Exercise goal
Print exactly the lines from the one containing "Task: Dismiss the" through the last line of the records below, both included, and nothing else; omit any pictures.

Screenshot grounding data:
[Start of section]
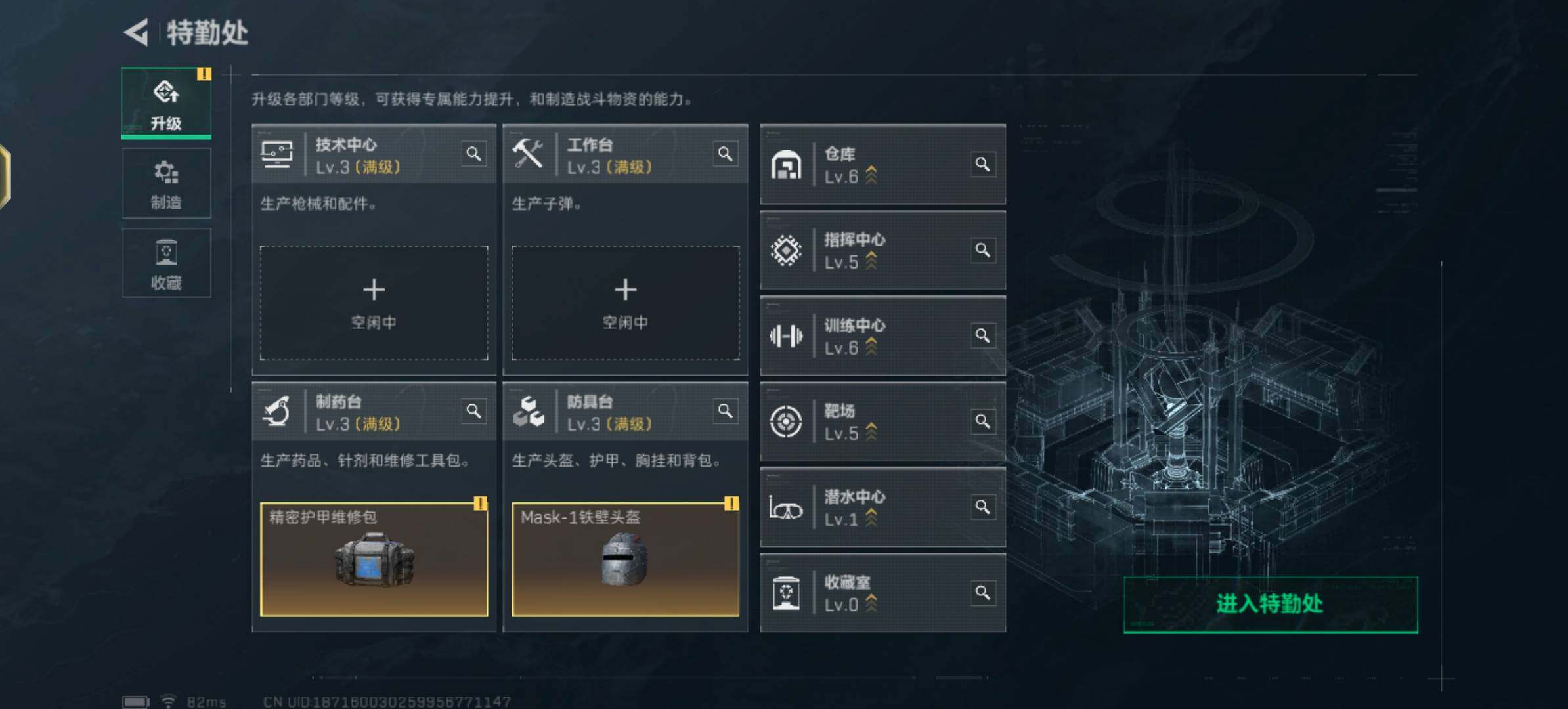Viewport: 1568px width, 709px height.
Task: Collect the Mask-1铁壁头盔 item
Action: pyautogui.click(x=625, y=559)
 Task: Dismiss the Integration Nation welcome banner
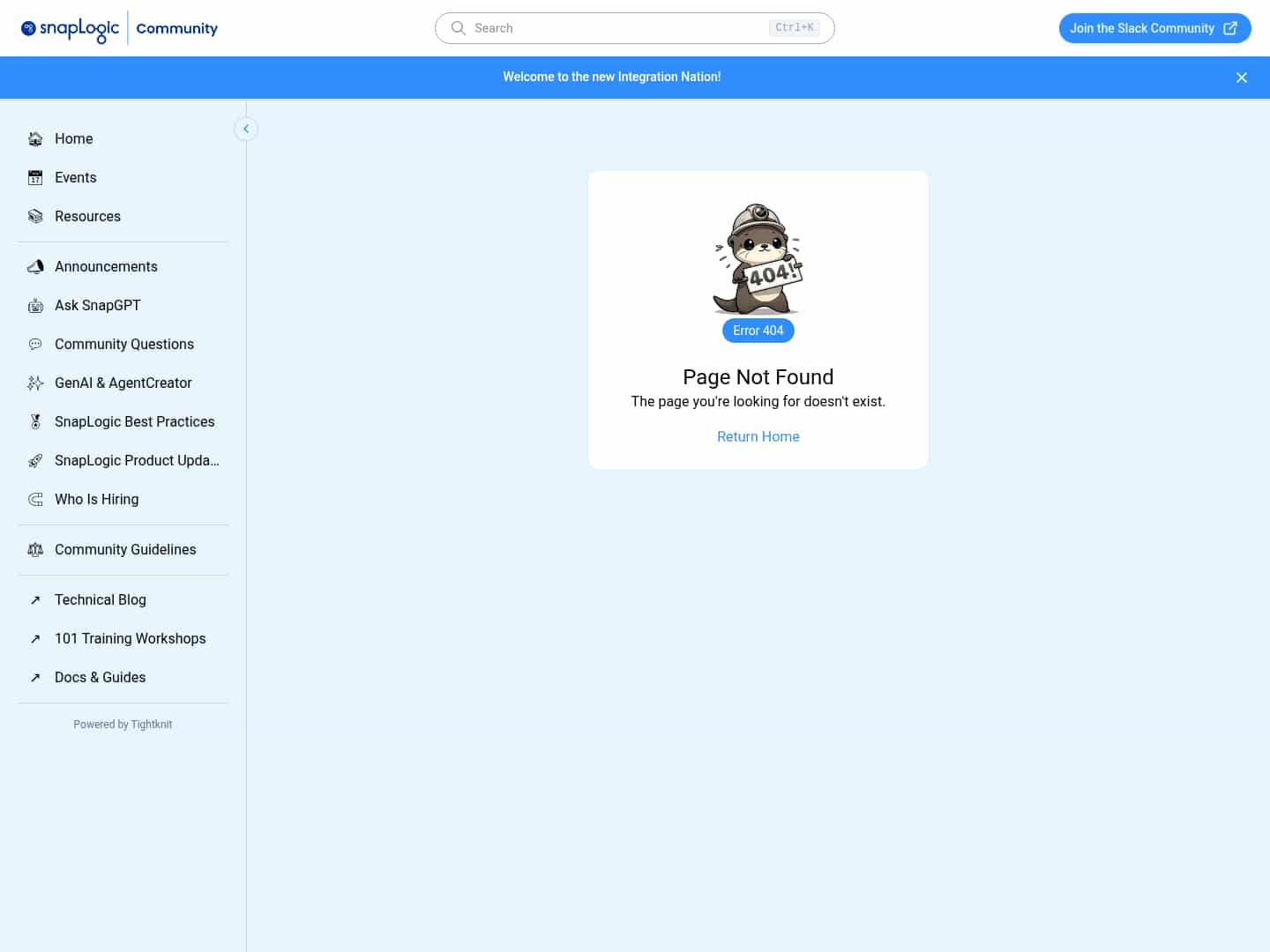pos(1242,78)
[End of section]
Task response
 Task: Dismiss the Integration Nation welcome banner
pos(1242,78)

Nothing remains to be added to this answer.